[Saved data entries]
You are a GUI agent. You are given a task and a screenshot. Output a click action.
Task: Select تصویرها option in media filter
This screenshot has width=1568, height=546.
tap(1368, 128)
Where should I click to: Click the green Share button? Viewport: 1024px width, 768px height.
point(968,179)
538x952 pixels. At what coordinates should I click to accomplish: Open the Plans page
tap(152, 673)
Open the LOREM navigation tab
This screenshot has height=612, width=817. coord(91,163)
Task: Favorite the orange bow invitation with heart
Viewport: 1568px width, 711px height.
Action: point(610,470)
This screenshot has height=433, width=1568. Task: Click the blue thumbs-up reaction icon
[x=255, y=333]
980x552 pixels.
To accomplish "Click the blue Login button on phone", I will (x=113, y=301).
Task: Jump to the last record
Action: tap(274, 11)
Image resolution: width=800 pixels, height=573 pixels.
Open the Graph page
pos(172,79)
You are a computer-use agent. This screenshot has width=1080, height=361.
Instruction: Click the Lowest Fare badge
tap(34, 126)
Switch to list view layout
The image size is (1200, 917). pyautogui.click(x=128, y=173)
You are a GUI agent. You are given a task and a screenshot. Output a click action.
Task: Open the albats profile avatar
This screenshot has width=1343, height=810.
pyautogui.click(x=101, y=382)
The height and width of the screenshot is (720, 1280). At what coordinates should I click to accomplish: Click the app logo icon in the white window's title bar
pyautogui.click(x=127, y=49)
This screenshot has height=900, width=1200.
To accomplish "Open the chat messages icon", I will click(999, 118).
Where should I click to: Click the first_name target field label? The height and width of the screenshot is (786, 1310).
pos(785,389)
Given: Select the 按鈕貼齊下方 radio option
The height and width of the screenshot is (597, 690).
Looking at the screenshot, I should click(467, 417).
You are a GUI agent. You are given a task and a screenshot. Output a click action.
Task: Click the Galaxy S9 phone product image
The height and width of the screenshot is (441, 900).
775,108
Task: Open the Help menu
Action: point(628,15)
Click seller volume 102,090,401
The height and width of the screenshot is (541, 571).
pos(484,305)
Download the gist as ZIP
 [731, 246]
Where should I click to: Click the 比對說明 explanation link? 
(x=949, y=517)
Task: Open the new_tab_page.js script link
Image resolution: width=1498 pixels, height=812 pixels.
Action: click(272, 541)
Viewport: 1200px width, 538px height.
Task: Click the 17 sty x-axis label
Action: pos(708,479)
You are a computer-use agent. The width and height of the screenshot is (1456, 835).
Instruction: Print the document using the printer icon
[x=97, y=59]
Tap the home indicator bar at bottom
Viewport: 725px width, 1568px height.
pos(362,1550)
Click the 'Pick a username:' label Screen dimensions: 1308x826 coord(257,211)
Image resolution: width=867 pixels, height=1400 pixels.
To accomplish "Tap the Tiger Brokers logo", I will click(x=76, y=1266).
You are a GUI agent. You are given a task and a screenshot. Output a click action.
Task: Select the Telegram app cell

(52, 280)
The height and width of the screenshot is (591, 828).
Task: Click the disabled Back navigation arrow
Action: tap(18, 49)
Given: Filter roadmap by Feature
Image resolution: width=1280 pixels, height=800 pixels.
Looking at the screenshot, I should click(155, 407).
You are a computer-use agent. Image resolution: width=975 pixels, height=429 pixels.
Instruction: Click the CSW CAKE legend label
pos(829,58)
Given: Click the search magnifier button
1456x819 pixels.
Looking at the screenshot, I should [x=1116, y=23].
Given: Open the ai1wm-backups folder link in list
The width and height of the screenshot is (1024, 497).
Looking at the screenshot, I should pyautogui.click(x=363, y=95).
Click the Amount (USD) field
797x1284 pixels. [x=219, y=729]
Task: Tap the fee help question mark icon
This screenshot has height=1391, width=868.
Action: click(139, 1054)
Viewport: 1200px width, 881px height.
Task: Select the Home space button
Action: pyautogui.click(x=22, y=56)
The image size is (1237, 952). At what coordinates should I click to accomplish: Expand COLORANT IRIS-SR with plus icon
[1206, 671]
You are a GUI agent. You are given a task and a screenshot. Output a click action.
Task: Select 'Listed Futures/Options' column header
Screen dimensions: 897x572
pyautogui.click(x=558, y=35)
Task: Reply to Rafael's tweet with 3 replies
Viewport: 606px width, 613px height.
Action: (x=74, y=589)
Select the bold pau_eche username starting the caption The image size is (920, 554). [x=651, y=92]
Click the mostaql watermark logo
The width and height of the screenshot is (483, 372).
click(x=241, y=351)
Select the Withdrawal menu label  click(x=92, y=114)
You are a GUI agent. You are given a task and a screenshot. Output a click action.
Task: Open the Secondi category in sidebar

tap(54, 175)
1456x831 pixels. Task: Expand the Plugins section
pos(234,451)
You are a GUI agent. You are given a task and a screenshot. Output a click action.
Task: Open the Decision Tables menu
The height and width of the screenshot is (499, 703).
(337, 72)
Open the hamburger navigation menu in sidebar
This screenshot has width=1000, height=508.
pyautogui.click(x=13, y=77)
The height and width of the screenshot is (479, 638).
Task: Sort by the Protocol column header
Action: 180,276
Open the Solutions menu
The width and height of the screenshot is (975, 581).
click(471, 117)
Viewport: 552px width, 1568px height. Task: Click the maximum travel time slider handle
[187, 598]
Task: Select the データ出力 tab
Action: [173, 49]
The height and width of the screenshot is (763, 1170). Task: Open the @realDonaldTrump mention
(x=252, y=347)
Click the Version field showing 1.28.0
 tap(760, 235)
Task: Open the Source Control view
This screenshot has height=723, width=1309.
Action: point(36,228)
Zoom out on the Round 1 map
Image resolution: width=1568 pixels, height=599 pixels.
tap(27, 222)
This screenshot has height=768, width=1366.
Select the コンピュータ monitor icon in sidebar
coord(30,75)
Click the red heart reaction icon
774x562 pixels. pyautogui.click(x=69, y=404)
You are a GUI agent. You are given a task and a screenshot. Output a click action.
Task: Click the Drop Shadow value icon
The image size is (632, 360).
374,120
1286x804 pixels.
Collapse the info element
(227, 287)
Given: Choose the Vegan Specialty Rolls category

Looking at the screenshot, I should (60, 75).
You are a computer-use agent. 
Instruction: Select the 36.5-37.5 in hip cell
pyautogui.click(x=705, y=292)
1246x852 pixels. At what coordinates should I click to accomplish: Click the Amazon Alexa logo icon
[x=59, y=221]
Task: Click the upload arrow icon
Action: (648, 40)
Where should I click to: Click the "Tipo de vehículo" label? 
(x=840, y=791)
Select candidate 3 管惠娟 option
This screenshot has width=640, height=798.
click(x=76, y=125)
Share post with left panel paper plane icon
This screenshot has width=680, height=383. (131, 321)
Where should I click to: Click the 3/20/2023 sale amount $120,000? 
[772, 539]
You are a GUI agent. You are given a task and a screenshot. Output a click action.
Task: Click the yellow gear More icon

### [ABOUT THIS EXERCISE]
Report all lines of the data above that include the string "username".

### [REPLY]
Click the 'Pick a username:' label Screen dimensions: 1308x826 coord(257,211)
Select the bold pau_eche username starting the caption The image size is (920, 554). [x=651, y=92]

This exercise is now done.